19:23 Jezus zei tegen Zijn discipelen: Voorwaar, Ik zeg u dat een rijke moeilijk het Koninkrijk der hemelen kan binnengaan.
19:24 Nogmaals zeg Ik u: Het is gemakkelijker dat een kameel door het oog van een naald gaat, dan dat een rijke het Koninkrijk van God binnengaat.
19:25 Toen Zijn discipelen dit hoorden, stonden zij versteld en zeiden: Wie kan dan zalig worden? 19:26 Maar Jezus keek hen aan en zei tegen hen: Bij de mensen is dat onmogelijk, maar bij God zijn alle dingen mogelijk.
De rijke jongeman
Een rijke man had gehoord dat het eeuwig leven bestaat, en dus vroeg hij wat hij moest doen om de eeuwigheid te verwerven.
Maar de Farizeeër verwachtte niet zo’n reactie van de Heiland: ‘[V]erkoop wat u hebt, en geef het aan de armen, en u zult een schat hebben in de hemel; en kom dan en volg Mij!’
Met deze les ‘ging hij bedroefd weg’.
Trieste rijkdom.
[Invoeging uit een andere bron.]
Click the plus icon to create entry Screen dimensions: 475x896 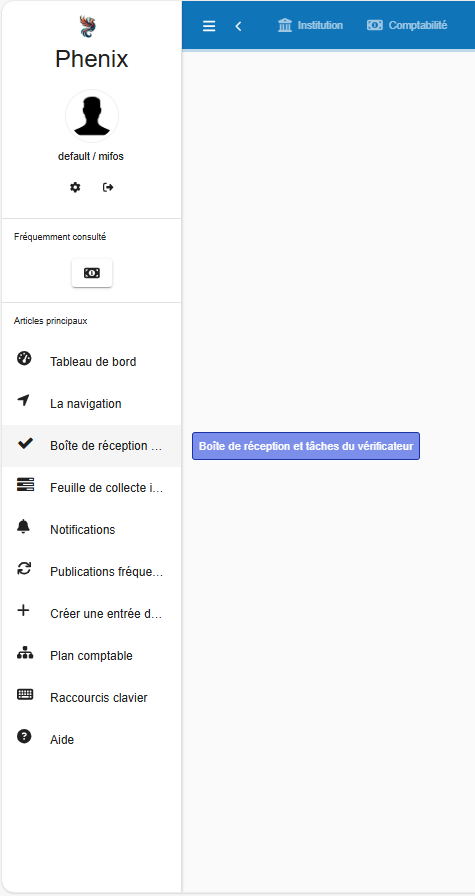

Aldus toonde Jezus dat het hart dat aan rijkdom vastgelijmd is, een hindernis zal zijn die de mens ervan weerhoudt het Koninkrijk binnen te treden.
Toen de discipelen dat hoorden, stonden ze versteld en vroegen ze: ‘Wie kan dan zalig worden?’
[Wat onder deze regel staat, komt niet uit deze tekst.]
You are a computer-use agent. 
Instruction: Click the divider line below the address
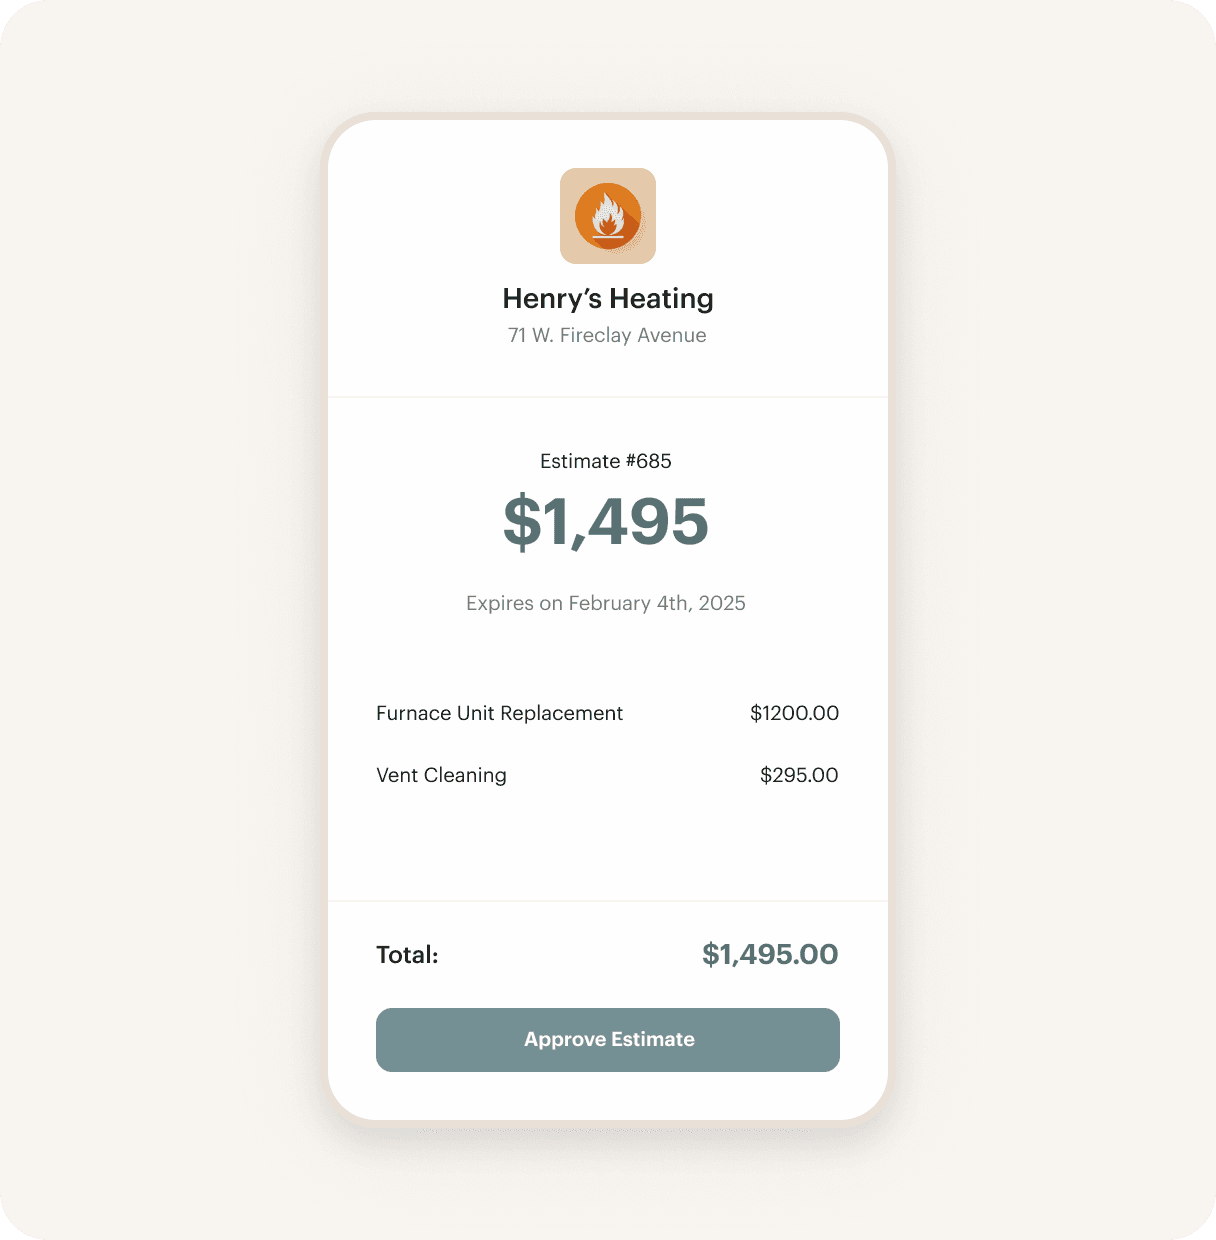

Maar Jezus antwoordde hen: ‘Bij de mensen is dat onmogelijk, maar bij God zijn alle dingen mogelijk.’ En God heeft veel mogelijkheden om de harten van de rijken aan rijkdom te ontrukken. Het is de schuld van de rijkdom dat die het mensenhart alhier gebonden houdt, en hij de mens zodanig misvormt dat deze niet langer van mensen houdt, maar zich tegen hen wapent. Voor de ‘eerlijke’ rijke zijn de andere mensen ‘dieven’. Rijkdom vergroot de ongelijkheid tussen mensen, wat tot haat leidt.
De houding van de ziel ten opzichte van rijkdom moet zijn gelijk die van een beheerder van andermans goederen. Wij zijn rentmeesters. Zolang we de rijkdom beheren volgens de wet van de liefde voor de medemens, zal de Meester de rijkdom voor ons bewaren; maar als we Gods wet overtreden, dan verliezen we die en verliezen we onszelf. We moeten ons tot rijkdom verhouden alsof we er niet over beschikken.
Als de gehele wereld geregeerd wordt door wetten tegen God, dan zal ze God weliswaar bereiken, maar dan met God als het ‘einde’ der wereld.
Fragmenten uit: Vader Arsenie Boca - "Levende woorden", Uitgeverij Charisma, Deva, 2006, pp. 284-285.